Having reached a place in my life where money is no longer a matter of life and death, sink or swim, I am fortunate to have the freedom to negotiate agreeable rates with long-term clients I respect who have expressed anxiety about the loss of income. due to the reduction in business that everyone has felt. Once you reach a certain age, you realize that life doesn’t last forever and it’s more important to live life for the pleasure it can bring than for some arbitrary dollar figure you once aspired to. Since my house and cars are all paid off and I am assured of some relatively satisfying investments, it is more important to me to have clients who seek my intelligence and skills, and to keep me busy with interesting work, than to try to accumulate a fortune doing it. . I’m also lucky (and have been for most of my career) that I don’t have to look for a job.

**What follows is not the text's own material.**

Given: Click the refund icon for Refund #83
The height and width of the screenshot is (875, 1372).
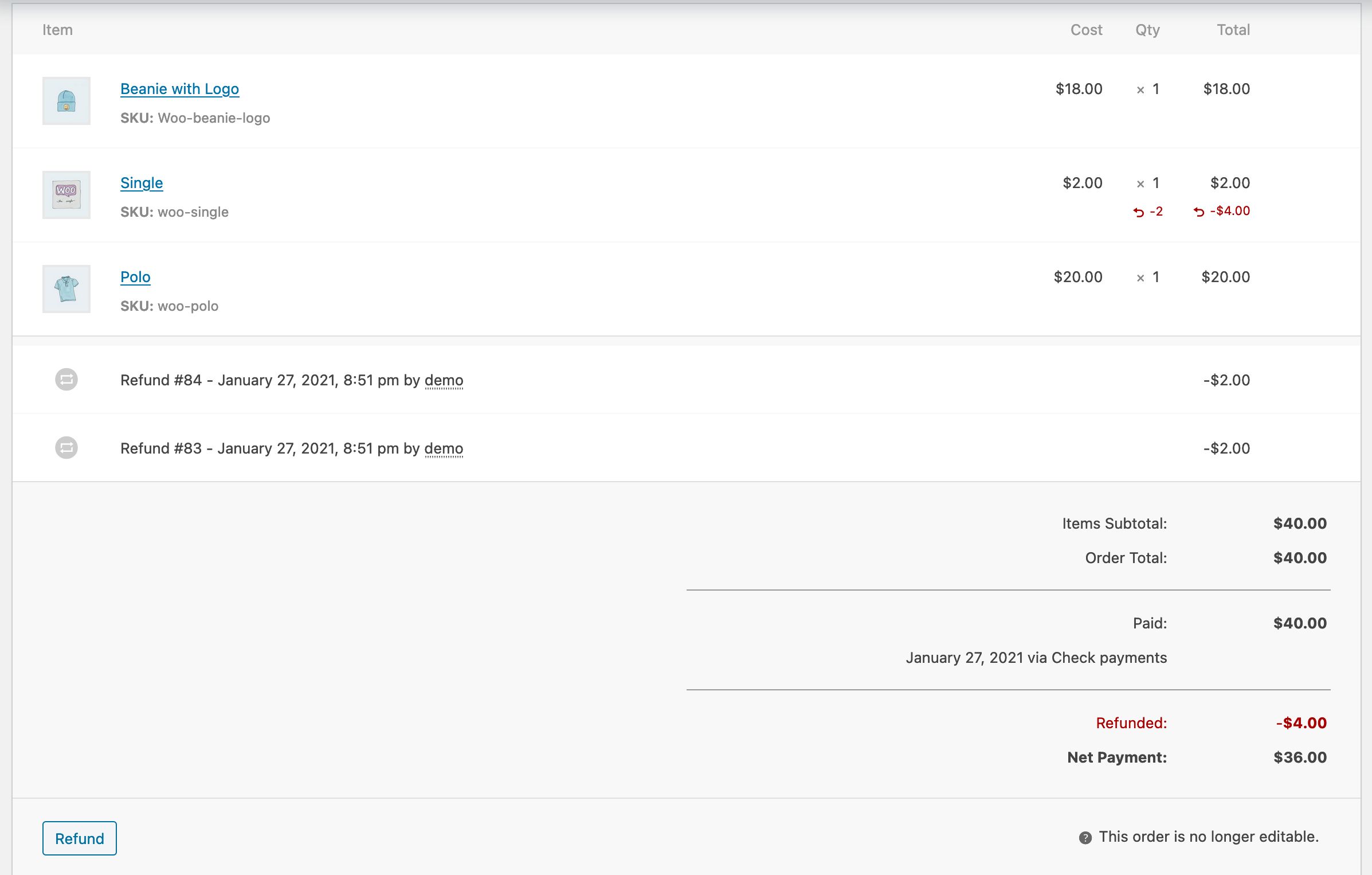Looking at the screenshot, I should coord(66,448).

It just comes, as always, from clients I’ve been working with for most of my life. Those customers recommend others. And, there are always new clients who find me through my website. Yes, my office was a beautiful representation of my polished business image, my brand… but I’ve accomplished the same thing through my website, at a much reduced cost!

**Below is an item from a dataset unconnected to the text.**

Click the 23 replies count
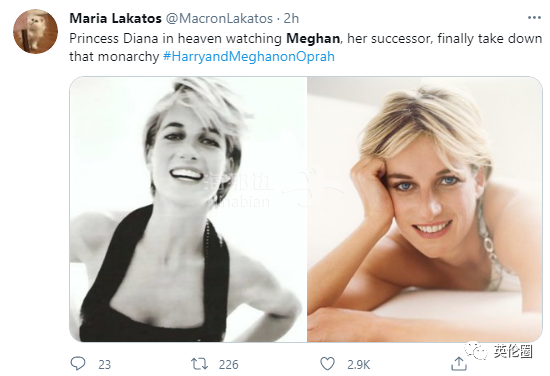550x376 pixels. pyautogui.click(x=105, y=365)
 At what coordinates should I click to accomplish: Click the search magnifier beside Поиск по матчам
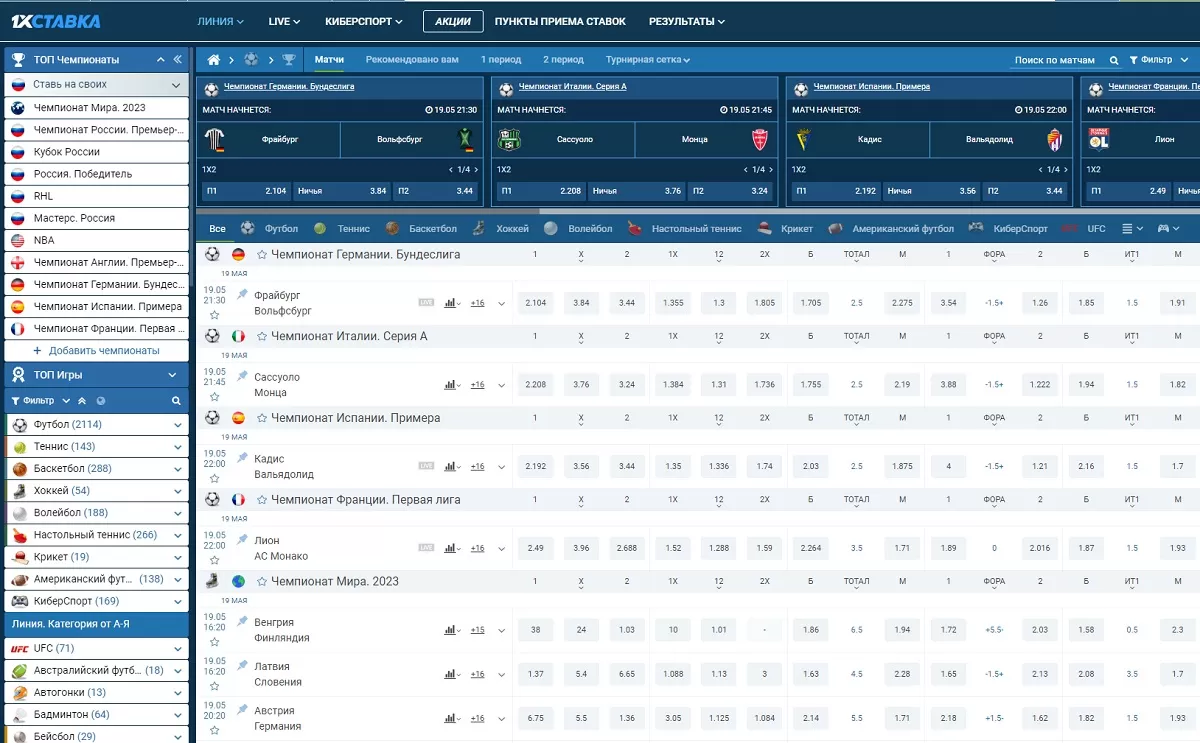[1115, 60]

I have written this article, which is really more of a glimpse into my life, with the purpose of sharing the kind of things that bring success. Not so much for the specific information, but for the attitudinal and philosophical truths that shape a person’s life. Always putting the customer first; do the best job possible; respect for the client’s needs and time; be frugal with spending; and above all, being fair in every way; These are the ways I have found success in my life. It doesn’t take much to make me happy, thank goodness. Not being destitute, having a perfectly ripe avocado available, a good apple, my favorite balsamic vinegar, skim milk, oatmeal, nuts, my Taster’s Choice decaf. These are things that make me happy. And, a kind word from a happy customer every once in a while! Do I mind working full holiday weekends to meet client deadlines and work goals? You are welcome. I thrive on it. And this would define it as success in business.